9. A method for intelligent early warning of the operating environment of electrical equipment based on MLP, applicable to offshore substations, as described in claim 8, characterized in that, The ventilation and air conditioning equipment includes an air conditioner, a fresh air dehumidifier, an exhaust fan, an electric heater, and a salt spray filter.
10. An intelligent early warning system for the operating environment of electrical equipment based on MLP, applicable to offshore substations, characterized in that, include: Data collection module: Used to collect data from target sites to build the first dataset, and to filter publicly available datasets to build the second dataset; Feature processing module: used to preprocess the first and second datasets and perform feature extraction, dimensionality reduction and fusion processing; Initial model building module: used to build multilayer perceptron regression and classification models, and to train the initial model based on the second dataset; Transfer learning module: Used to fine-tune the initial model using the first dataset to adapt it to the target site scenario, employing a transfer learning method with a continuous label smoothing strategy.

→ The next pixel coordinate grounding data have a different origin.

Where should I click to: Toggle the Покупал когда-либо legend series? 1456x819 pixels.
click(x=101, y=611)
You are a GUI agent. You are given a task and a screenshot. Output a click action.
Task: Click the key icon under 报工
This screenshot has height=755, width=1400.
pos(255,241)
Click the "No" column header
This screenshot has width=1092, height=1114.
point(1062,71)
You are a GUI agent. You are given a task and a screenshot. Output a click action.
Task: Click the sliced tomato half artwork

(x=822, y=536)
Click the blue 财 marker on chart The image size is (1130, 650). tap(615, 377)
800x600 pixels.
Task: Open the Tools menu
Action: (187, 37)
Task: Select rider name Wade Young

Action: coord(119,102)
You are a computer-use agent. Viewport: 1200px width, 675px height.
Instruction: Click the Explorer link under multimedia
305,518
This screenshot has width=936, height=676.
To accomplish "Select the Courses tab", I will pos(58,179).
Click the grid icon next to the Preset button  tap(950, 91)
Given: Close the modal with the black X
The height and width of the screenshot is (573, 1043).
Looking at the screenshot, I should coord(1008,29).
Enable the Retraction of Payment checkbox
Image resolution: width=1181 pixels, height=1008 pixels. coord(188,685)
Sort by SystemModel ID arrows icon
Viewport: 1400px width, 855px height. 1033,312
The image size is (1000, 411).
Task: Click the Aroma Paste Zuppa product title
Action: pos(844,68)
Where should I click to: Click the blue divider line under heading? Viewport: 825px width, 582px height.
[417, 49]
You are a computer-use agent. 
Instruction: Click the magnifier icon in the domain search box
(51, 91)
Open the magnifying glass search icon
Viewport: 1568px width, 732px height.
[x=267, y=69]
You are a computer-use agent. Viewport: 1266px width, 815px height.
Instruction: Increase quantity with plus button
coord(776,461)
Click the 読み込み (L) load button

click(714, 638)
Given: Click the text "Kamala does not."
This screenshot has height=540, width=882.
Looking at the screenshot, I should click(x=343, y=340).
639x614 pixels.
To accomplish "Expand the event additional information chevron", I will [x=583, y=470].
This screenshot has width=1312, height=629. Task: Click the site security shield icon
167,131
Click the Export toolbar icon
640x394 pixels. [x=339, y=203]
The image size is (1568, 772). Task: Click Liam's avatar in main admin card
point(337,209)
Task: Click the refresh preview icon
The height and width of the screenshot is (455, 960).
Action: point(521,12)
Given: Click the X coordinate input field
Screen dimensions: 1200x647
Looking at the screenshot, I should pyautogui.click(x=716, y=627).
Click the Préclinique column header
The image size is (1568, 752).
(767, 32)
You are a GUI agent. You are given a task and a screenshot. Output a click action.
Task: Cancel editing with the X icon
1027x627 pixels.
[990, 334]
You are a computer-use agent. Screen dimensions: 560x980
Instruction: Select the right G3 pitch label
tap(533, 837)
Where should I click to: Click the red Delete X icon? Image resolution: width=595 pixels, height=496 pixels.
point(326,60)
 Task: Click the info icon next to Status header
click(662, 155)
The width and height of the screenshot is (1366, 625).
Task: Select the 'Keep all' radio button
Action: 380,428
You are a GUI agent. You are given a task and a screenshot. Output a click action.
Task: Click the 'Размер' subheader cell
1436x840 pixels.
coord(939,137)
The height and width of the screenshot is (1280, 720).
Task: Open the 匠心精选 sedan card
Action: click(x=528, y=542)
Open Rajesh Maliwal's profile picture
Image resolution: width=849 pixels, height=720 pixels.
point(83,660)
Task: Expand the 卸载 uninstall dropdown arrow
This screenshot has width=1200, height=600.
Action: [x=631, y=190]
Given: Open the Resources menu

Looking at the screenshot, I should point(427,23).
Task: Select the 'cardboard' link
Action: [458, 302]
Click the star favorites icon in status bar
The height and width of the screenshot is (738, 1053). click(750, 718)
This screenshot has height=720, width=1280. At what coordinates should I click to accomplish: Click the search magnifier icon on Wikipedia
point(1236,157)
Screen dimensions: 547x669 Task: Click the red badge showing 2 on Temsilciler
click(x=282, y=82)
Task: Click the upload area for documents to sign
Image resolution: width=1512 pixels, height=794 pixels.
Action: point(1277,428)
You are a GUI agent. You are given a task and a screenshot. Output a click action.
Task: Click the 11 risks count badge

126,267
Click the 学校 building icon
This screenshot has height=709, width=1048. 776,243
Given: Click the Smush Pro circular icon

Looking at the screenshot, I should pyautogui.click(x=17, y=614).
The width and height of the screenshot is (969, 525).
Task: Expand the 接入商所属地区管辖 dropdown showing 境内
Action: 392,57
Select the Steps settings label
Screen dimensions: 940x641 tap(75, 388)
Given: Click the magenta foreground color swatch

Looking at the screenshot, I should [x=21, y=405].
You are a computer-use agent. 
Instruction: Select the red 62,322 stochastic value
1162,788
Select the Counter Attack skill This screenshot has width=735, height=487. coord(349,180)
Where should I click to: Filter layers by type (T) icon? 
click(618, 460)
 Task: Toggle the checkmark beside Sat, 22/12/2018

Real-time prediction module: It is used to receive environmental parameters and equipment status data collected by sensors in real time through edge computing nodes, and after feature processing, input them into the fine-tuned model to output the equipment failure probability and the optimized target value of environmental parameters. Feedback adjustment module: used for dynamic adjustment and graded early warning response based on the target value of equipment failure probability and environmental parameters.